What most companies believe
Conventional wisdom tells us that GTM in payments is a sales problem. So you build the product, hire a sales team, and start calling prospects. If the product is good, customers will come. If growth is slow, hire more salespeople. If a particular channel works, double down on it.
This way of thinking treats distribution as something built separately and then attached to the product. This is wrong. In payments, the distribution model shapes the product itself. A product built for marketplace partnerships looks fundamentally different from one built for enterprise sales, and neither of them looks like a self-serve product. The GTM decision is a product decision, and making it late or making it wrong wastes years of effort.
Playbook 1: Platform and marketplace partnerships
This is the model that Payoneer has pioneered. Instead of acquiring individual business customers one by one, the payments company partners with a platform that already has thousands of them. Freelance marketplaces, e-commerce marketplaces, and gig economy platforms. The platform integrates the payments company into its payout flow, and the payments company acquires the platform’s customers at scale.

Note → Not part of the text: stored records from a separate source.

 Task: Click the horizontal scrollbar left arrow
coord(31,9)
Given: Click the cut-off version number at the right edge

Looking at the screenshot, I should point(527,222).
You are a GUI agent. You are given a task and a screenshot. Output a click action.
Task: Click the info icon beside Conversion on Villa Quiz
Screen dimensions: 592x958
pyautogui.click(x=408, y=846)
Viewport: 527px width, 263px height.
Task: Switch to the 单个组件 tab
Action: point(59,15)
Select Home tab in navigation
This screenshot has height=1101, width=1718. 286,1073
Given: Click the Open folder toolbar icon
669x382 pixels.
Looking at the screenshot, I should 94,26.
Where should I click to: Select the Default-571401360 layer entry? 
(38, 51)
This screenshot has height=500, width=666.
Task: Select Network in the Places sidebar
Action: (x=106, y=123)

The economics look very attractive. Customer acquisition cost is close to zero for any incremental customer because the platform delivers them in bulk. A single partnership with a major marketplace can bring 50,000 customers overnight. The marketplace does the distribution for the payments company.
But five things make this playbook harder than it appears-
First, the sales cycle is long, and the conversion rate is low. Signing a platform partnership in payments is a lengthy cycle involving legal review, compliance alignment, API integration, commercial negotiations over revenue share, and often a pilot period. A partnership that starts as a conversation at a conference in January might go live in December.
Second, the customer you acquire through a platform is their customer, not yours. They use you because the marketplace told them to. Their loyalty is to the platform, not to you. If the platform switches providers, the customers leave with it. This means the retention forces described in Memo #2 (integration depth, settlement dependency) operate at the platform level, and not the individual customer level. Losing one marketplace relationship can mean losing thousands of customers at one go.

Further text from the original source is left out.